Cyclosporiasis is an intestinal illness caused by the parasite Cyclospora cayetanensis, which is transmissible by ingestion of fecally contaminated food or water. Cyclosporiasis is most common in tropical and subtropical regions of the world. In the United States, foodborne outbreaks of cyclosporiasis have been linked to various types of imported fresh produce — basil, raspberries, snow peas, cilantro, and bagged salad among them.
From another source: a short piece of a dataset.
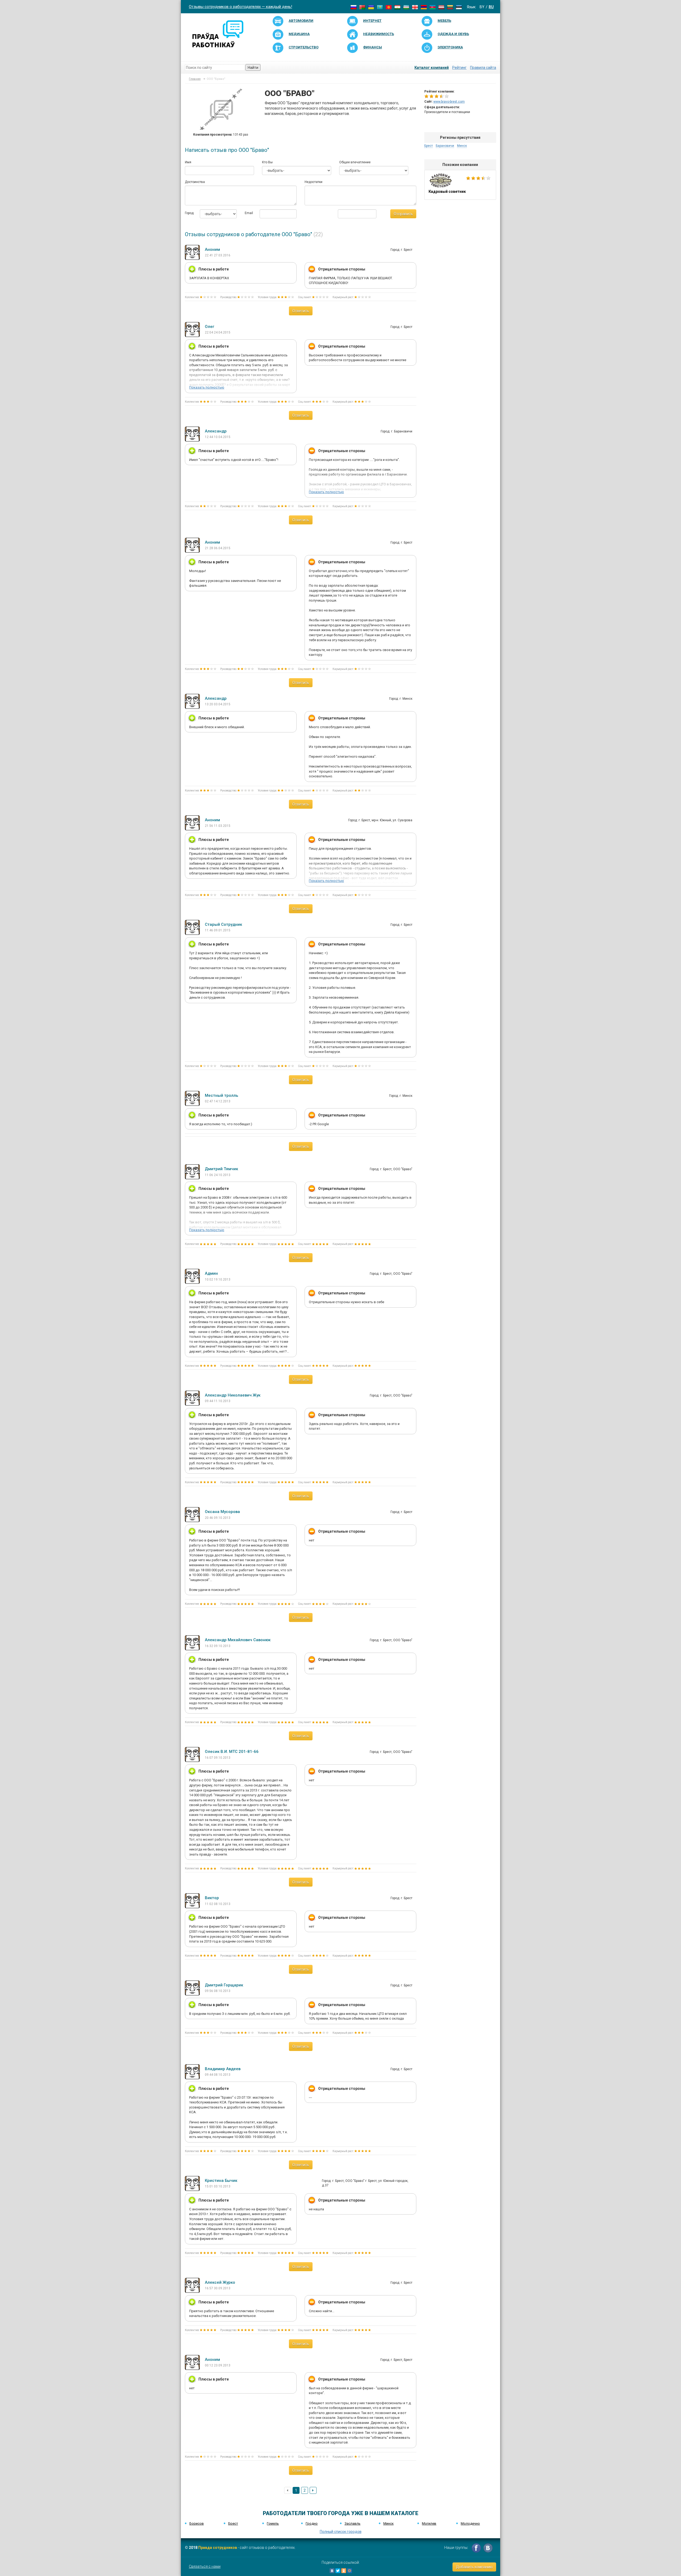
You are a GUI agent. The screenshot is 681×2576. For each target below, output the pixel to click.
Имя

Cyclospora infects the small intestine and usually causes watery diarrhea, bloating, increased gas, stomach cramps, loss of appetite, nausea, low-grade fever, and fatigue. In some cases, vomiting, explosive diarrhea, muscle aches, and substantial weight loss occur. The time between becoming infected and becoming ill is usually about a week. If not treated, the illness may last from a few days up to six weeks, and symptoms may recur one or more times.

Reported cases have climbed markedly over the past decade — from 537 in 2016 to 3,519 in 2018 and 4,703 in 2019 — an increase that reflects both a genuine rise in illness and the growing use of rapid multiplex molecular stool panels that now detect Cyclospora as a matter of routine. The seasonal pattern has continued: early in the 2026 season, CDC reported those 145 domestically acquired cases across 17 states between May 1 and June 16 — the very number that has now been overtaken by events.

And here is the part people never want to hear rinsing or washing produce is not likely to remove Cyclospora oocysts, which adhere tightly to surfaces, and the parasite is resistant to routine chemical disinfection such as chlorine. The theoretical infective dose may be as low as a single sporulated oocyst. Wash your greens — but understand that washing is not a cure for a contaminated food supply.